MySQL - Perl: How to get array of zip codes within submitted "x" miles of submitted "zipcode" in Perl example - mysql

I have found many calculations here and some php examples and most are just over my head.
I found this example:
SELECT b.zip_code, b.state,
(3956 * (2 * ASIN(SQRT(
POWER(SIN(((a.lat-b.lat)*0.017453293)/2),2) +
COS(a.lat*0.017453293) *
COS(b.lat*0.017453293) *
POWER(SIN(((a.lng-b.lng)*0.017453293)/2),2))))) AS distance
FROM zips a, zips b
WHERE
a.zip_code = '90210' ## I would use the users submitted value
GROUP BY distance
having distance <= 5; ## I would use the users submitted value
But, I am having trouble understanding how to implement the query with my database.
It looks like that query has all I need.
However, I cannot even find/understand what b.zip_code actually is! (whats the b. and zips a, zips b?)
I also do not need the state in the query.
My mySQL db structure is like this:
ZIP | LAT | LONG
33416 | 26.6654 | -80.0929
I wrote this in attempt to return some kind of results (not based on above query) but, it only kicks out one zip code.
## Just for a test BUT, in reality I desire to SELECT a zip code WHERE ZIP = the users submitted zip code
## not by a submitted lat lon. I left off the $connect var, assume it's there.
my $set1 = (26.6654 - 0.20);
my $set2 = (26.6654 + 0.20);
my $set3 = (-80.0929 - 0.143);
my $set4 = (-80.0929 + 0.143);
my $test123 = $connect->prepare(qq{SELECT `ZIP` FROM `POSTAL`
WHERE `LAT` >= ? AND `LAT` <= ?
AND `LONG` >= ? AND `LONG` <= ?}) or die "$DBI::errstr";
$test123->execute("$set1","$set2","$set3","$set4") or die "$DBI::errstr";
my $cntr;
while(#zip = $test123->fetchrow_array()) {
print qq~$zip[$cntr]~;
push(#zips,$zip[$cntr]);
$cntr++;
}
As you can see, I am quite the novice so, I need some hand holding here with verbose explanation.
So, in Perl, how can I push zip codes into an array from a USER SUBMITTED ZIP CODE and user submitted DISTANCE in miles. Can be a square instead of a circle, not really that critical of a feature. Faster is better.

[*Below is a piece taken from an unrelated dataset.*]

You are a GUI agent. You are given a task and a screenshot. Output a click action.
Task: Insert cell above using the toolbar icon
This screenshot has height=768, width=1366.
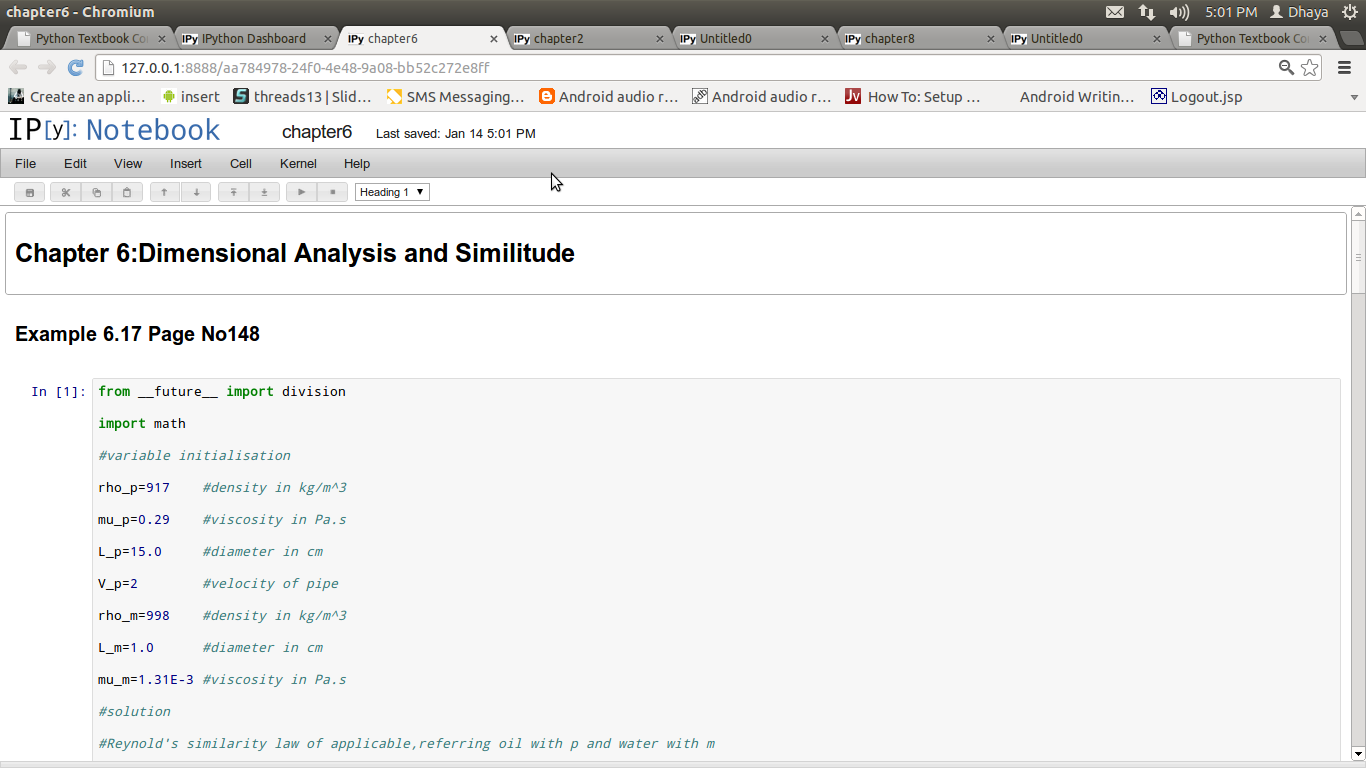(233, 192)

I'll tackle the small but crucial part of the question:
However, I cannot even find/understand what b.zip_code actually is! (whats the "b." and "zips a, zips b"?)
Basically, the query joins two tables. BUT, both tables being joined are in fact the same table - "zips" (in other words, it joins "zips" table to itself"). Of course, since the rest of the query needs to understand when you are referring to the first copy of the "zips" table and when to the second copy of the "zips" table, you are giving a table alias to each copy - to wit, "a" and "b"'.
So, "b.xxx" means "column xxx from table zips, from the SECOND instance of that table being joined".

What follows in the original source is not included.